Top of SELECTED PASSAGE
Sometimes those conferences come with costly hotel stays. Raleigh sent John Carman, then the public utilities director, to Washington, D.C., at a cost of $392 per night, plus $695 registration and $324 airfare, for the four-night Association of Metropolitan Water Agencies conference on water policy last year.

The conference hotel – The Liaison Capitol Hill, a block north of the U.S. Capitol – has one of the cheaper rates in the downtown D.C. area.

Carman’s total bill for the conference was about $2,900. He also attended AMWA’s executive management conference in Los Angeles at a cost of $2,536 ($225 per night for the hotel) later in 2014.

Sometimes the greatest cost of a conference is getting there. Police Chief Cassandra Deck-Brown took an $1,150 flight to Minneapolis for a law-enforcement conference last April. Deck-Brown flew economy, and her travel expenses were to be reimbursed by a U.S. Department of Justice grant, according to city records; the flight was booked less than two weeks before the event.

The new police chief also traveled in 2014 to San Francisco for a Major Cities Chiefs Police Association meeting (free registration, $1,809 total); to Chicago for a Police Executive Research Forum ($1,208 total); to Orlando for another conference ($1,985); and to Washington, D.C. for another meeting ($633).

In all, The News & Observer requested travel records for 10 employees of the county and the city. Sheriff Donnie Harrison apparently took the prize for cheapest traveler, coming in at $0 in reported reimbursed travel and business expenses.

Harrison conducts nearly all of his business inside county lines, he said.

“Most times, if I go somewhere I pay for it myself,” said Harrison, who is elected. “Very seldom do I go, and if I go I just pay myself.”

He does not pay for trips or business expenses with campaign contributions, he said.

In some cases, extra-governmental organizations make a trip happen. Raleigh Economic Development Director James Sauls spent a nine-night trip promoting the city at South by Southwest, a bonanza of tech, business and music in Austin. His only costs to the city were a per diem of between $34.50 and $46 per day.

The Chamber of Commerce funded the rest of Sauls’ trip. The chamber, a nonprofit, received about 21 percent of its revenues from government grants, according to its 2013 financial report. Sauls was at the conference again this week; he wasn’t immediately available for comment on Wednesday. Kelly Hinchcliffe and Tyler Dukes of WRAL-TV contributed.
Bottom of SELECTED PASSAGE
Top of DATASET RECORDS
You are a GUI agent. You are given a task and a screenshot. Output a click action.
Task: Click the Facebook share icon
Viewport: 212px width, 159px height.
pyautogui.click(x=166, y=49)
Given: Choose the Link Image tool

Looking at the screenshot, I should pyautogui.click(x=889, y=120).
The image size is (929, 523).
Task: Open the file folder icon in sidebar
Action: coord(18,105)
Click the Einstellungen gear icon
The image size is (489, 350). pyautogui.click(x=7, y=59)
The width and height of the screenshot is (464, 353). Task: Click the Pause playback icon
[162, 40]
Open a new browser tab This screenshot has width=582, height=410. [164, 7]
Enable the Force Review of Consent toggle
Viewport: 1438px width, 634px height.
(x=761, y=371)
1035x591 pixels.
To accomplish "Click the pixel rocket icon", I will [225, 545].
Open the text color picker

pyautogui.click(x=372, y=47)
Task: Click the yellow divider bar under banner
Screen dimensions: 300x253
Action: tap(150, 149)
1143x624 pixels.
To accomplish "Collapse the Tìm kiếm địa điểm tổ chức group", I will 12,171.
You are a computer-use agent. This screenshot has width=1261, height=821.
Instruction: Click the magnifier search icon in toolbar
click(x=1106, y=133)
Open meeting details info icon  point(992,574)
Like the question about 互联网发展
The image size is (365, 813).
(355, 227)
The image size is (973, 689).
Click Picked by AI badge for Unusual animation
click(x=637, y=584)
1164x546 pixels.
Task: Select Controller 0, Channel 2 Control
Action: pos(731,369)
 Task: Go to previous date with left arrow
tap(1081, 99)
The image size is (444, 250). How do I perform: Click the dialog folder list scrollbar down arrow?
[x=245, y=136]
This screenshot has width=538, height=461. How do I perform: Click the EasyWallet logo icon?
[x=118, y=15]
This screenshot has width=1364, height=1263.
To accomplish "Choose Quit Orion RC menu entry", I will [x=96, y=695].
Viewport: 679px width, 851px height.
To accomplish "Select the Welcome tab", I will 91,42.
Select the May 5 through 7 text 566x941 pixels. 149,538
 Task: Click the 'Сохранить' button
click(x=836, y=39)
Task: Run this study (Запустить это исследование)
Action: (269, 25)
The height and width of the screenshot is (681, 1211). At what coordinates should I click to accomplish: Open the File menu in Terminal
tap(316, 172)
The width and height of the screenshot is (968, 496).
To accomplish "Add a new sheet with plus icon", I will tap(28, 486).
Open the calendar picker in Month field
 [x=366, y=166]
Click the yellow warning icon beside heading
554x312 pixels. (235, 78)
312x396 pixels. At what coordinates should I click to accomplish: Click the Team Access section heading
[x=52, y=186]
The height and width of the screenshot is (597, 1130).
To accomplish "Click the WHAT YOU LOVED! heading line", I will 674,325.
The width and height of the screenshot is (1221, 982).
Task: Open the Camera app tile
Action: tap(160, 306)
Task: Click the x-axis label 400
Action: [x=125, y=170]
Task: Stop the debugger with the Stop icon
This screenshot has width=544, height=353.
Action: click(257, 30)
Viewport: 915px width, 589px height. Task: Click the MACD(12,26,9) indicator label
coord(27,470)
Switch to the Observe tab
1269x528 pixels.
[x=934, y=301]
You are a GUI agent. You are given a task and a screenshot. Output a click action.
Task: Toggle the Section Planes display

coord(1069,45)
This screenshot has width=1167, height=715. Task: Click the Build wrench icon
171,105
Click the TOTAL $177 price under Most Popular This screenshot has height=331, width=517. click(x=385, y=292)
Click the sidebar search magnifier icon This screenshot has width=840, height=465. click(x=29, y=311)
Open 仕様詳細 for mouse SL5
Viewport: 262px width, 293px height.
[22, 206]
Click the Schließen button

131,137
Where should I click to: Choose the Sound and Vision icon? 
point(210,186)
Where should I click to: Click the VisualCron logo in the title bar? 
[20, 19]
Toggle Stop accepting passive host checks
Bottom of DATASET RECORDS
PROBLEM REQUIREMENTS: Reproduce, word for word, the stretch of the travel-expenses article above from "The Chamber of" through "of WRAL-TV contributed.".

RESULT OF THIS TASK:
The Chamber of Commerce funded the rest of Sauls’ trip. The chamber, a nonprofit, received about 21 percent of its revenues from government grants, according to its 2013 financial report. Sauls was at the conference again this week; he wasn’t immediately available for comment on Wednesday. Kelly Hinchcliffe and Tyler Dukes of WRAL-TV contributed.